Wyatt and Cody exchanged a glance, but Mason, Dallas, and Colt all looked at me. I shrugged them off and returned my focus to my dad.
“Nathan and I have decided that Olivia will be coming to the ranch in two days’ time,” he said. “While she’s here, I need all of you to be on your best behavior. She’s not only our guest, she’s a professional who’s coming here to observe us and to learn more about how we do things.”
Mom smiled. “I’m sure they understand, darling. They’ll be fine. They’re just a little excited about a pretty new girl.”
“Some of us are more excited than others,” Cody joked under his breath, winking at me.
Dad scowled at him. “Be excited on your own time. If I find out that any of you boys have done so much as held her hand, I’ll personally have you do all the chores on the ranch on your own for two weeks.
This is my friend’s daughter as well as the new head of our marketing team. No playing around with her.”
I winked back at Cody as I reached for his hand, assuming we were finally going to say grace. As Mom extended her hands toward Colt and Mason’s, she glanced at me with a soft smile on her lips.
I knew she didn’t know anything about the other night but there was something about the way she was looking at me that suggested she might know something after all.

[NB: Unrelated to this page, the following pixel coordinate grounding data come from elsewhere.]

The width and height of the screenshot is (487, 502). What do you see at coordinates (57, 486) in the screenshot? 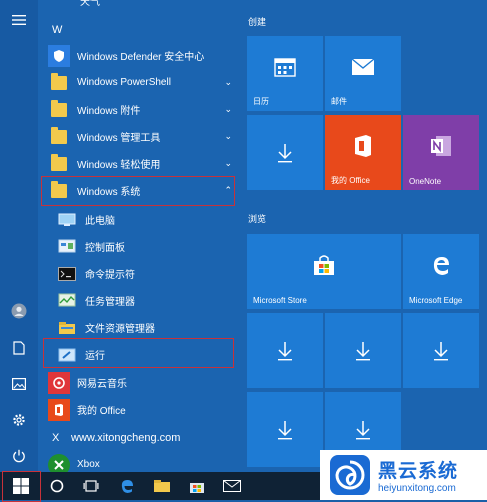
I see `search-button` at bounding box center [57, 486].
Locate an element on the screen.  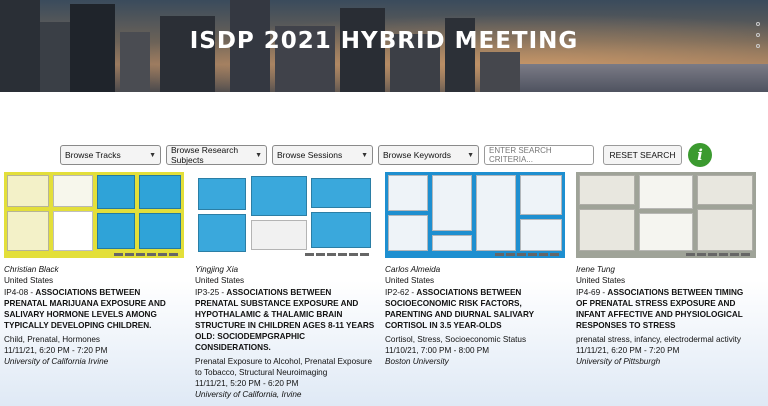
info-icon: i is located at coordinates (700, 155).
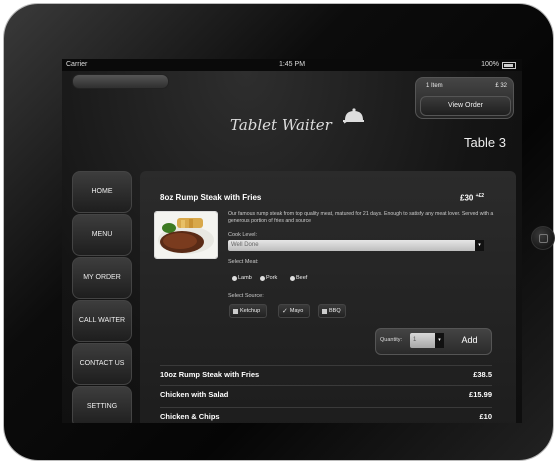  I want to click on cart-summary: 1 Item £ 32 View Order, so click(464, 98).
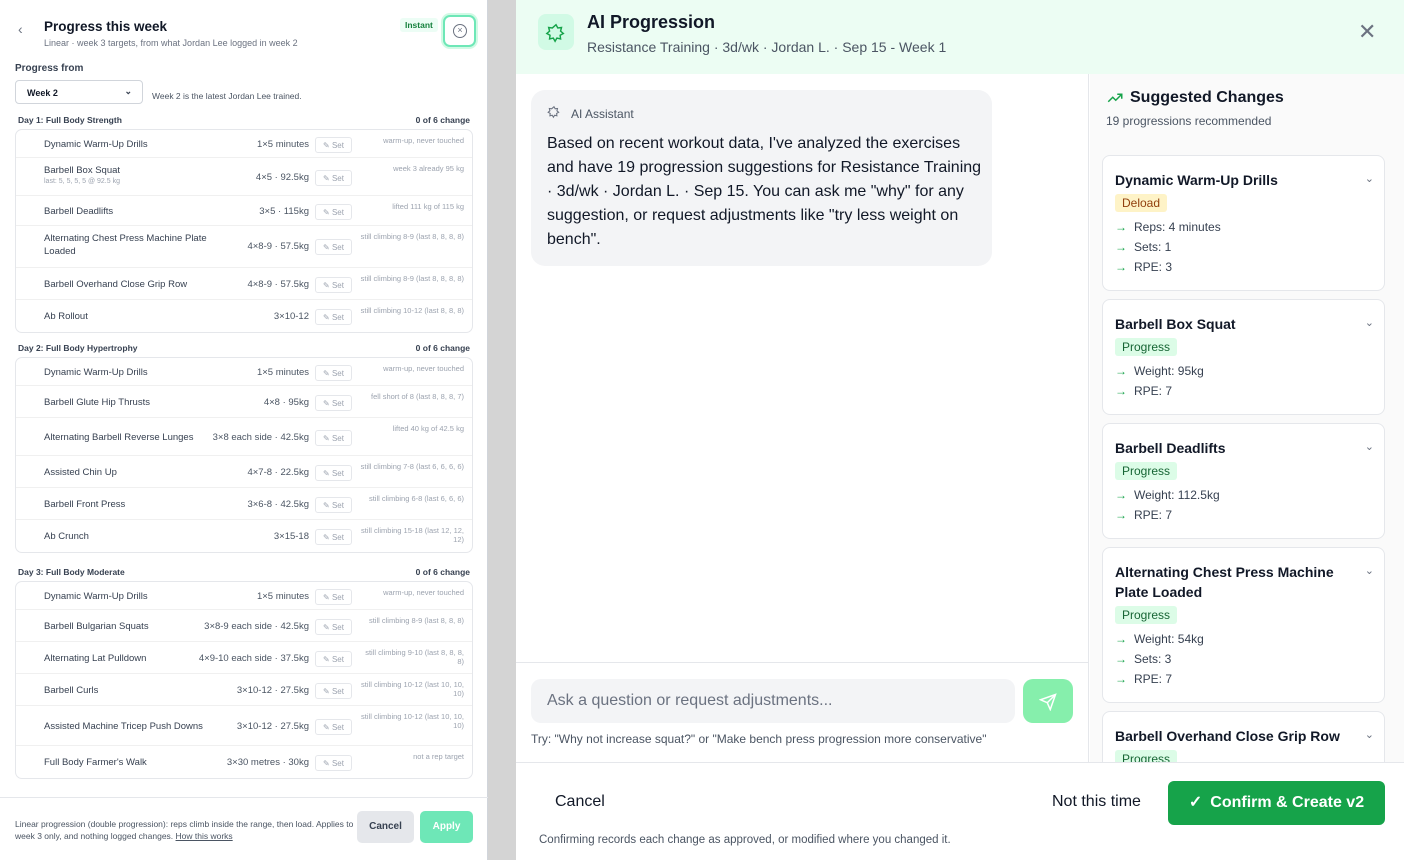 This screenshot has height=860, width=1404. I want to click on apply-button: Apply, so click(446, 827).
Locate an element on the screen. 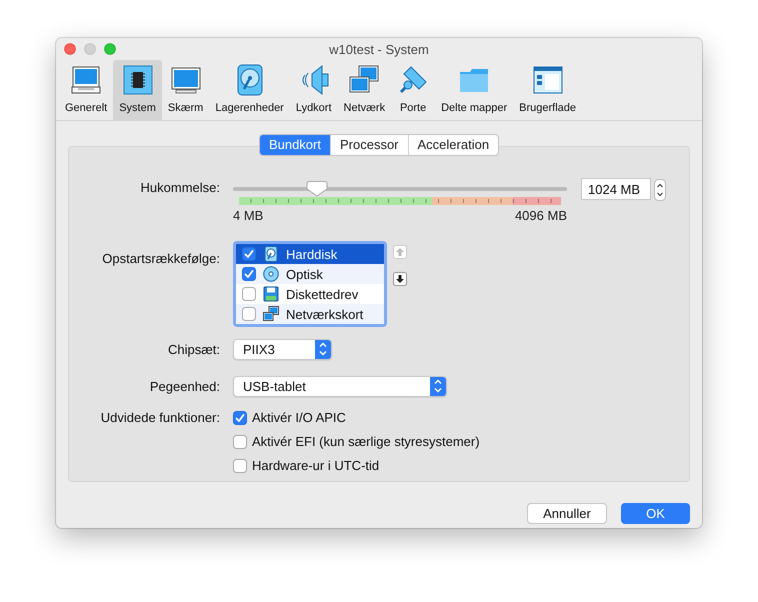 The width and height of the screenshot is (758, 602). toolbar-tab: Generelt is located at coordinates (86, 90).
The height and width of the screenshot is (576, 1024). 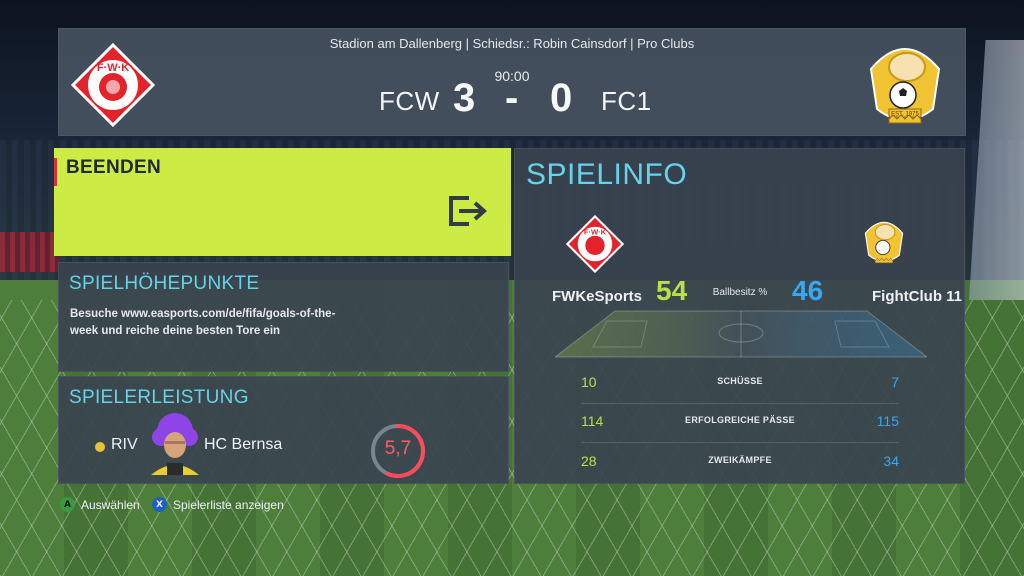 What do you see at coordinates (114, 168) in the screenshot?
I see `exit-title: BEENDEN` at bounding box center [114, 168].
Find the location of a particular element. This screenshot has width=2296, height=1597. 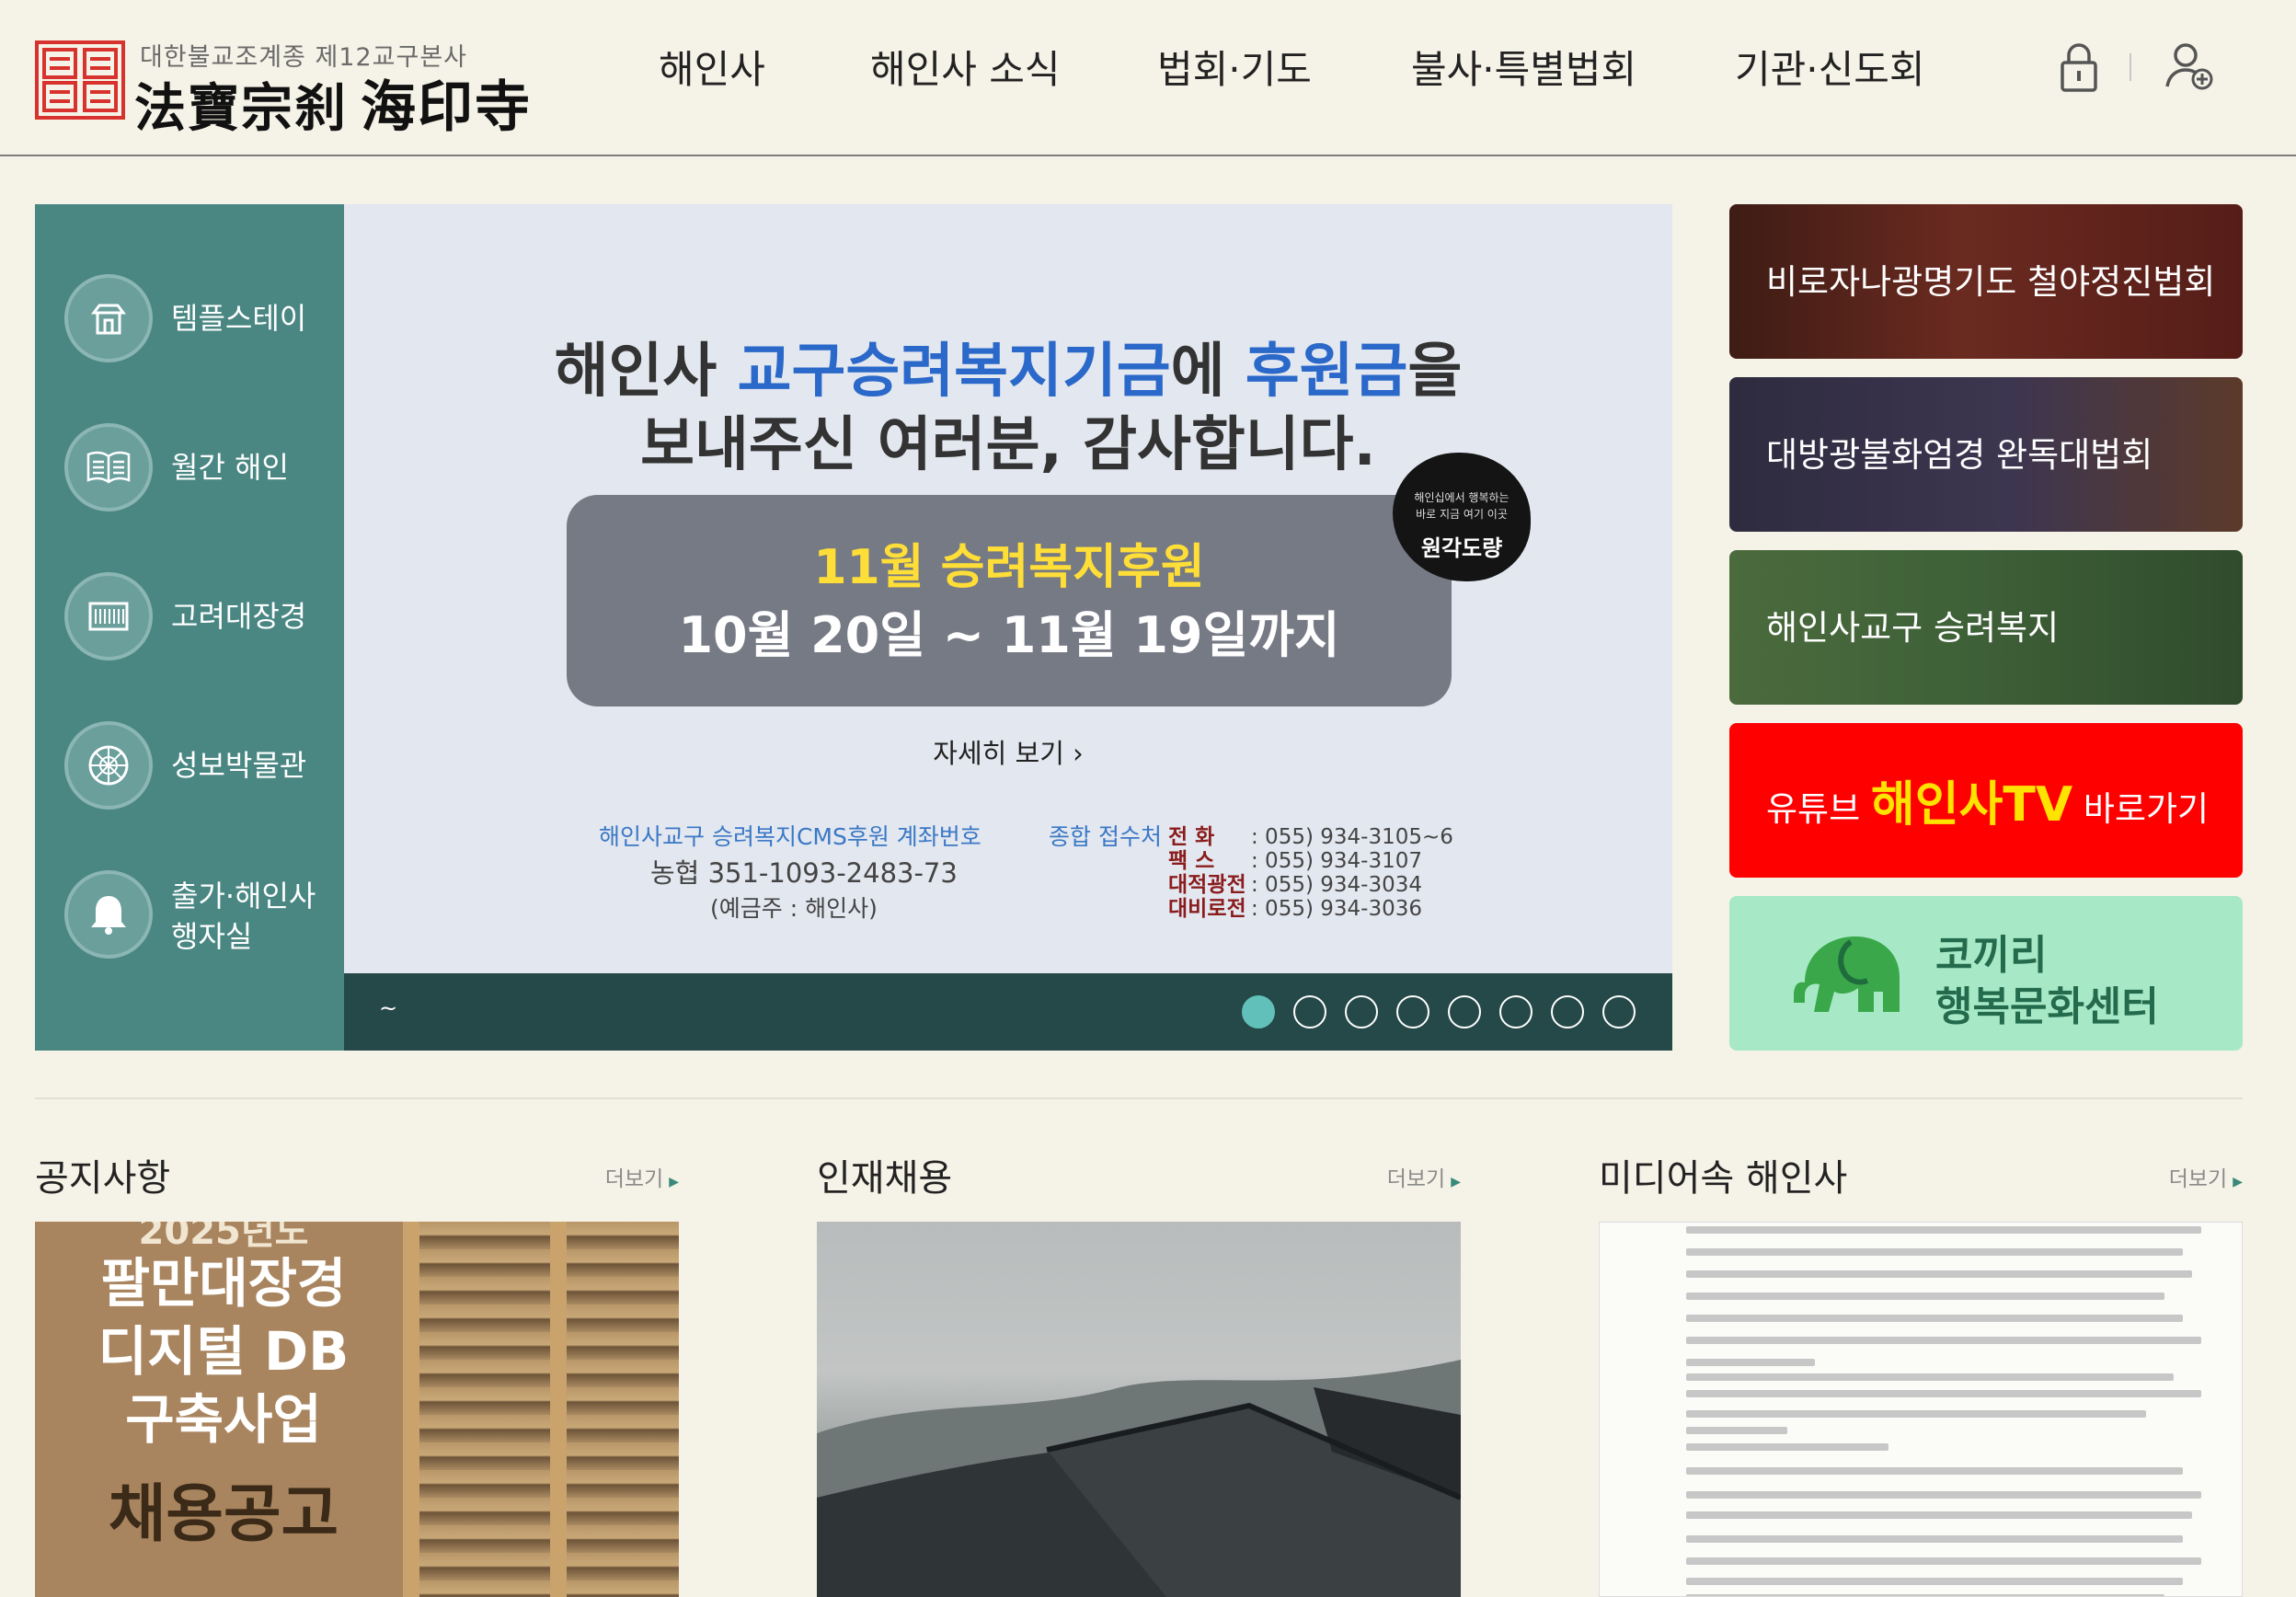

side-banner-label: 대방광불화엄경 완독대법회 is located at coordinates (1960, 455).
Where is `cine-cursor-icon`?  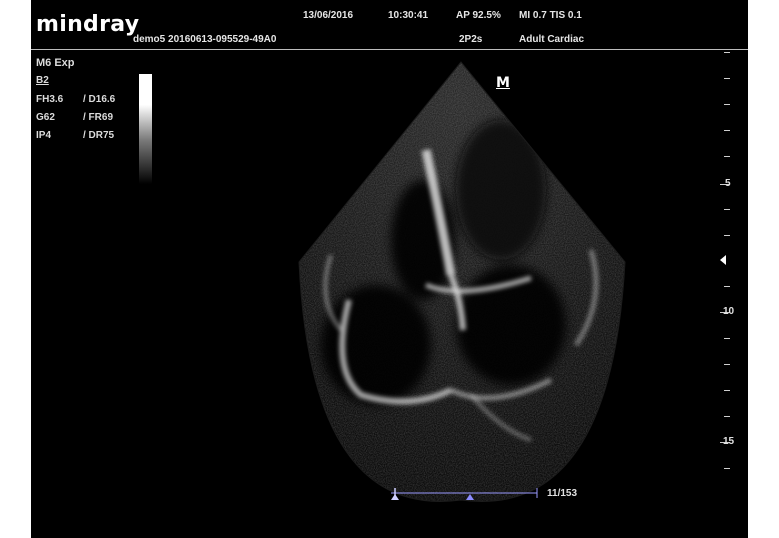
cine-cursor-icon is located at coordinates (470, 497).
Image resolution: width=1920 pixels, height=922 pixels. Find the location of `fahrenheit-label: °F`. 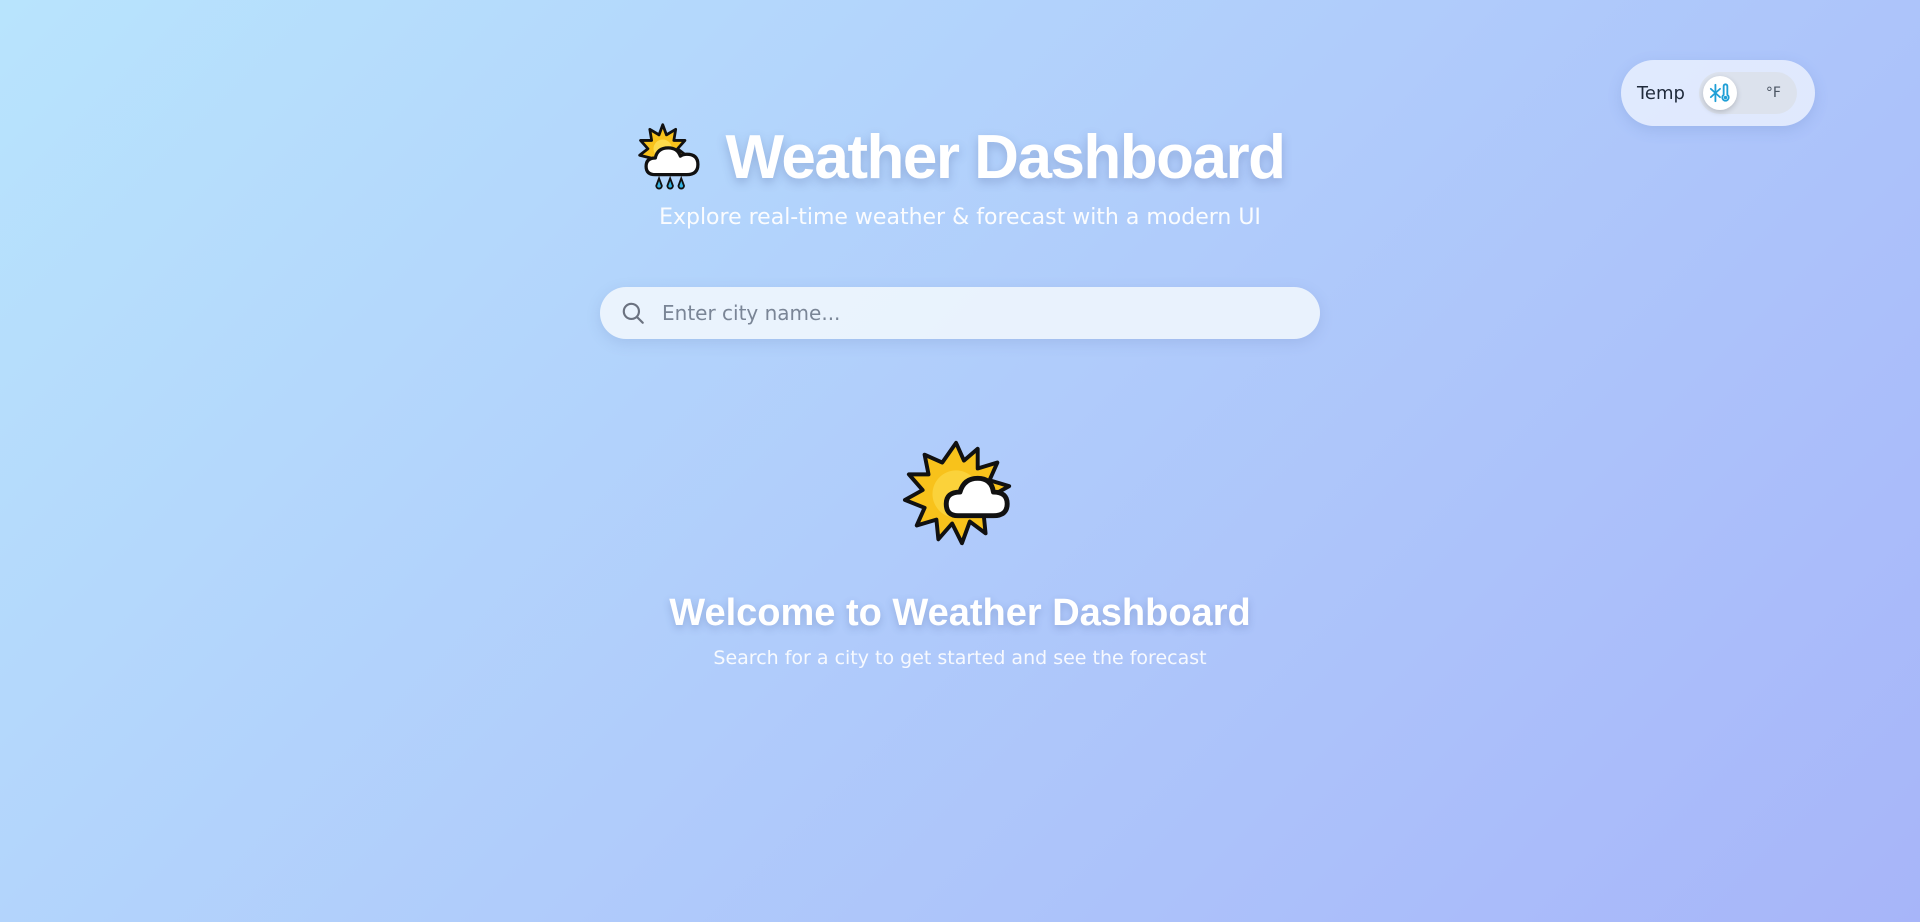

Her graying blonde hair framed her face in the same straight-cut bob she’d worn since I was a baby, but it was the look in her blue eyes that was different.
She bowed her head just in time for Dad to lead us in prayer. I wondered what she knew and how. Or if she was potentially only thinking back to what had happened with me and the last marketing woman.
Either way, I knew I was going to have to be careful. Dad had warned us all against her, but if Mom caught even just a tiny whiff of that pull I felt to Olivia, she wouldn’t stop until she saw me make her my wife—and that would be disastrous for all of us.